- Given exercise:
Render the listing below as a numbered list, omitting blank lines and leaving out the pictures.

- Records:

--

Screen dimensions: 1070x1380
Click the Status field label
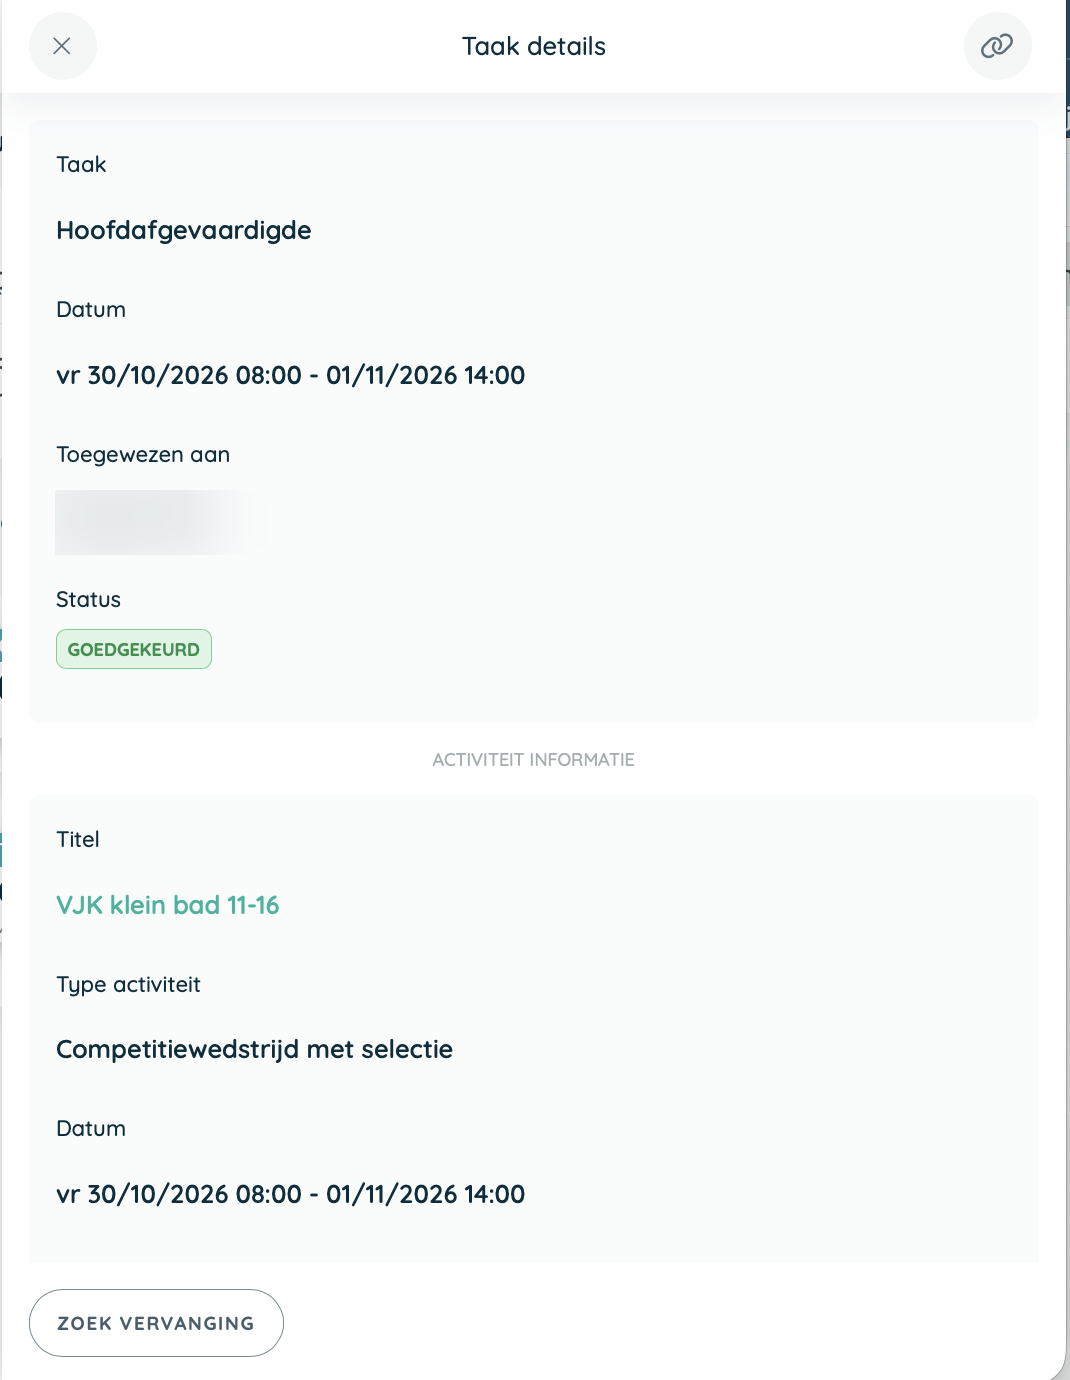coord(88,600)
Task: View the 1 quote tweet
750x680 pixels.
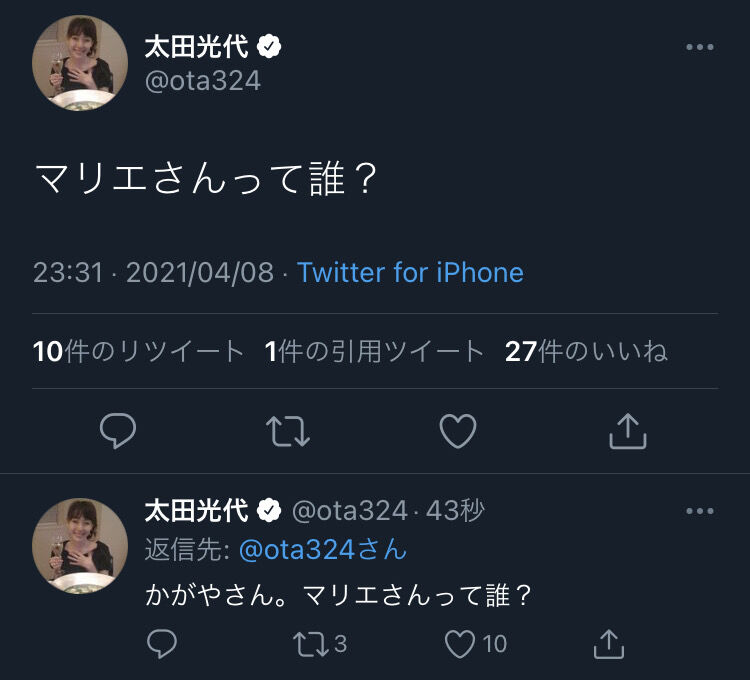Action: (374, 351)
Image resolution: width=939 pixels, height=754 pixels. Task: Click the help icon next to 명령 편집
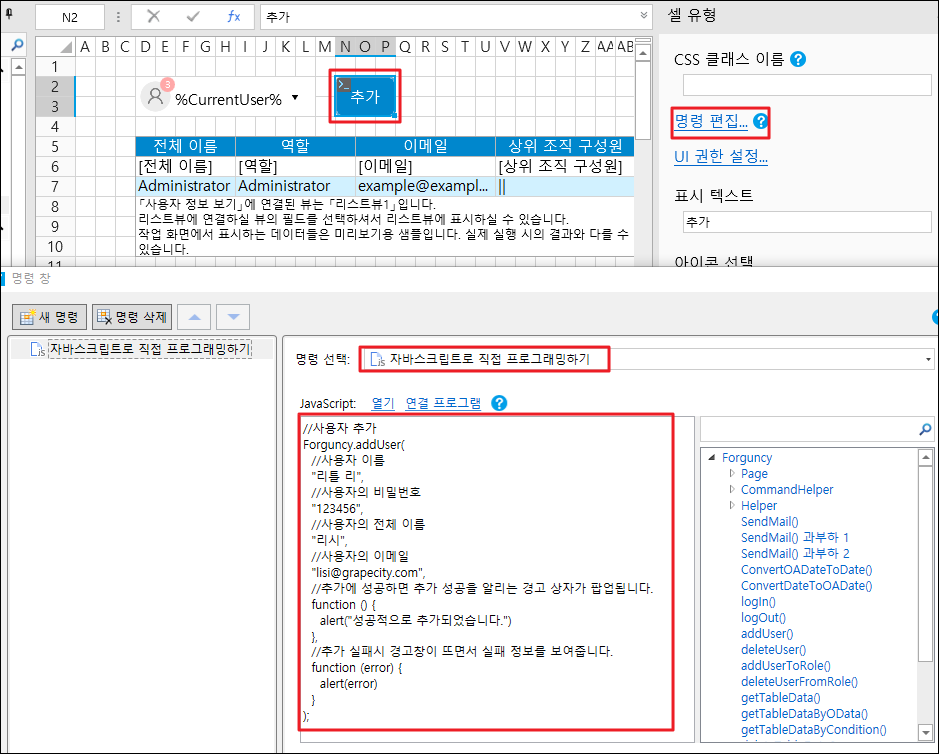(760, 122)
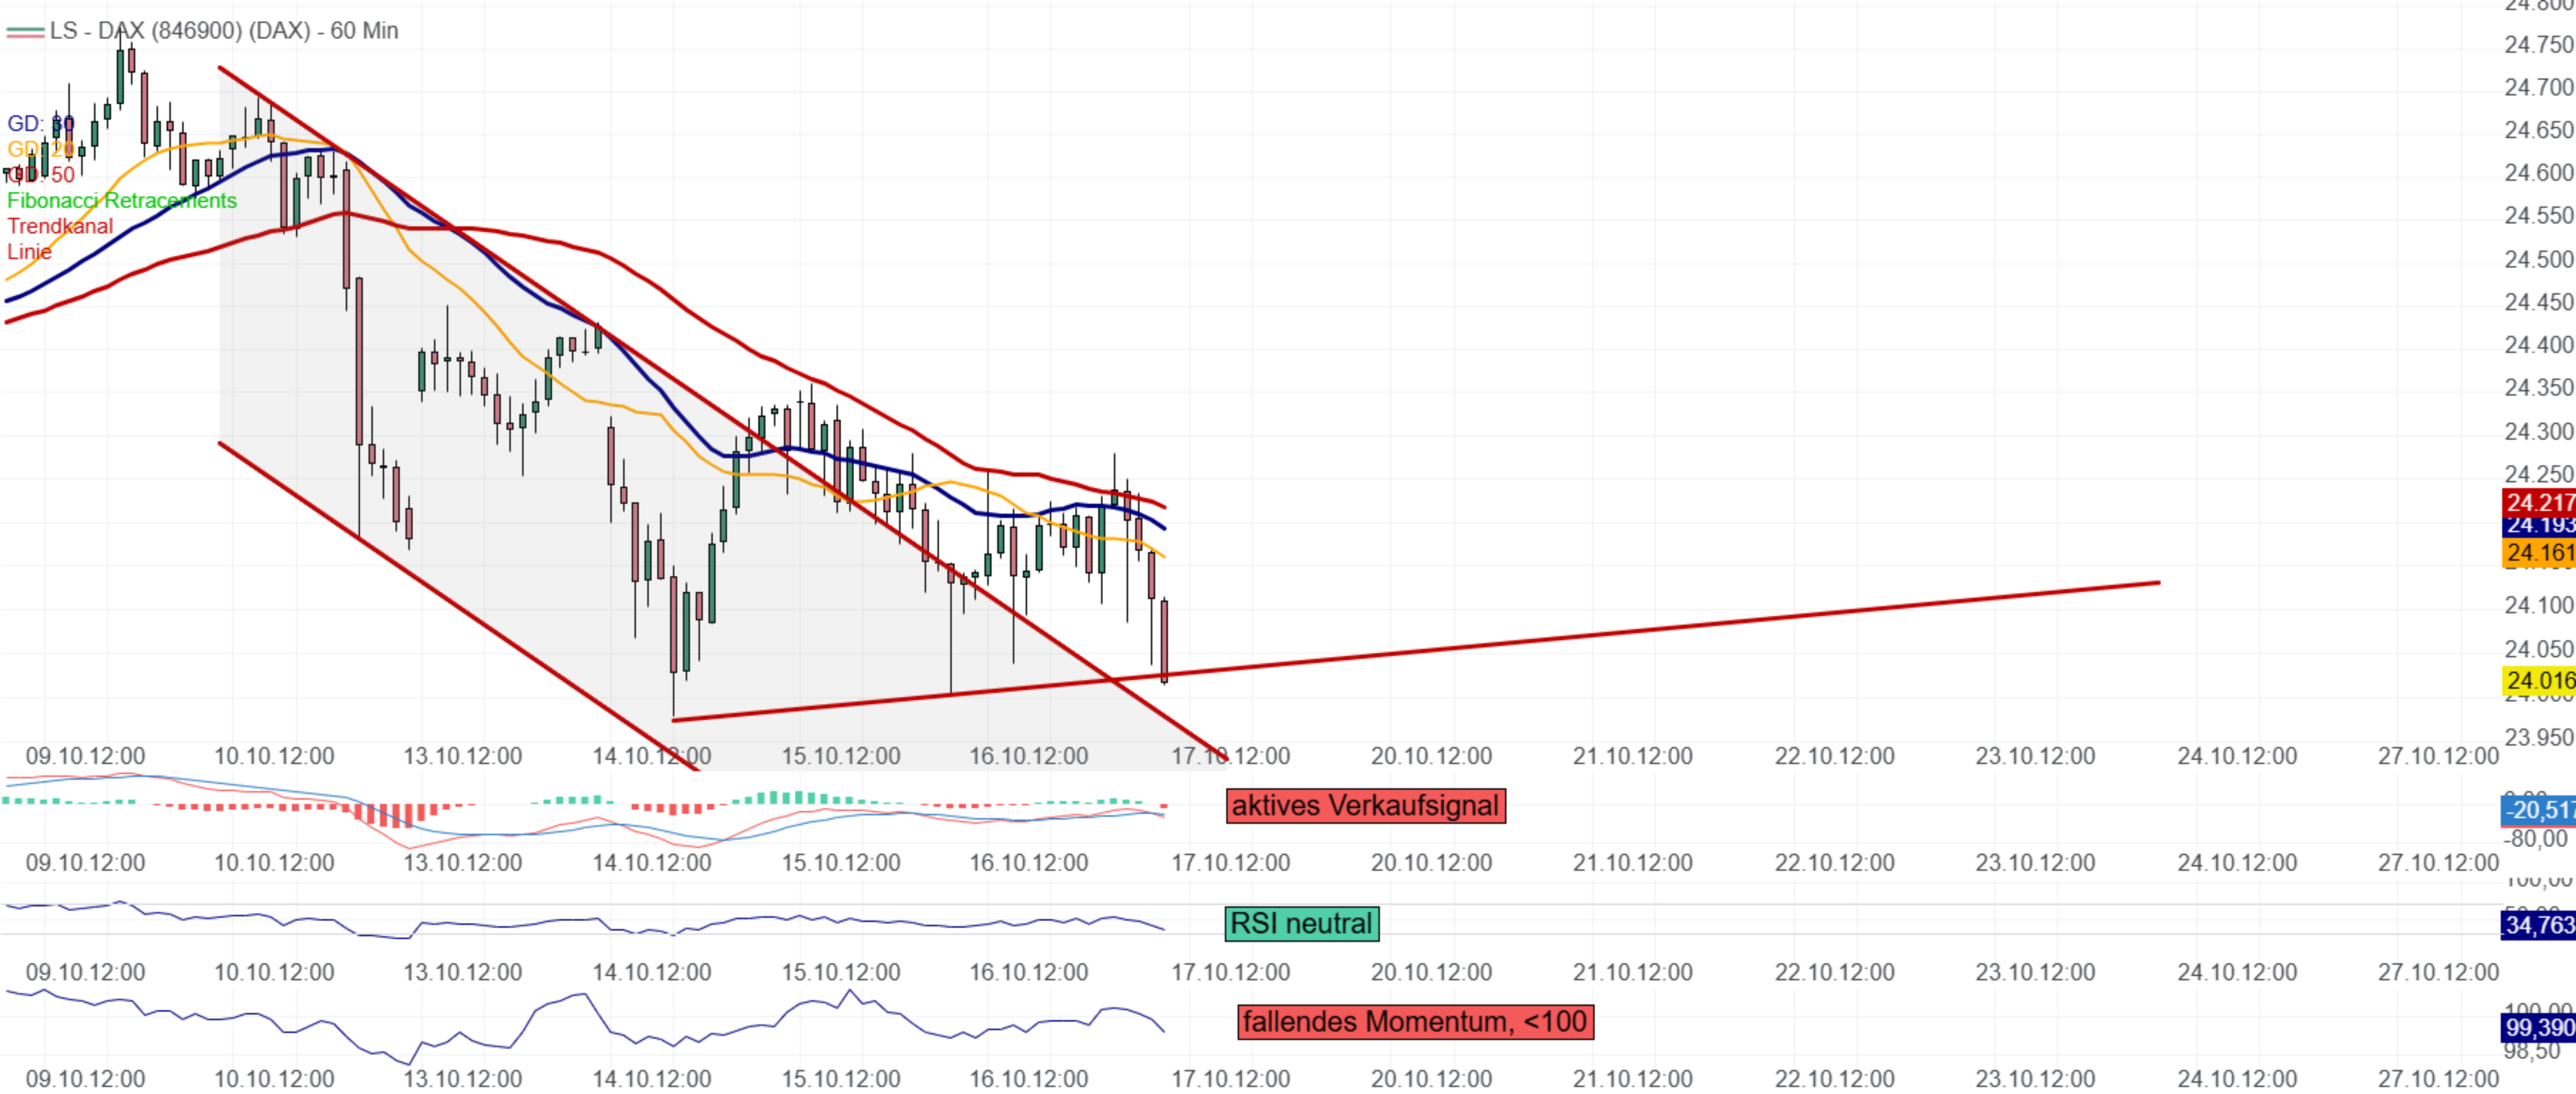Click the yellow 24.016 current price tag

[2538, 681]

--

- Result of this task:
1. Screen dimensions: 1070x1380
2. Click the Status field label
3. coord(88,600)
4. Task: View the 1 quote tweet
5. 750x680 pixels.
6. Action: (374, 351)
7. Image resolution: width=939 pixels, height=754 pixels. Task: Click the help icon next to 명령 편집
8. (760, 122)
9. Click the yellow 24.016 current price tag
10. [2538, 681]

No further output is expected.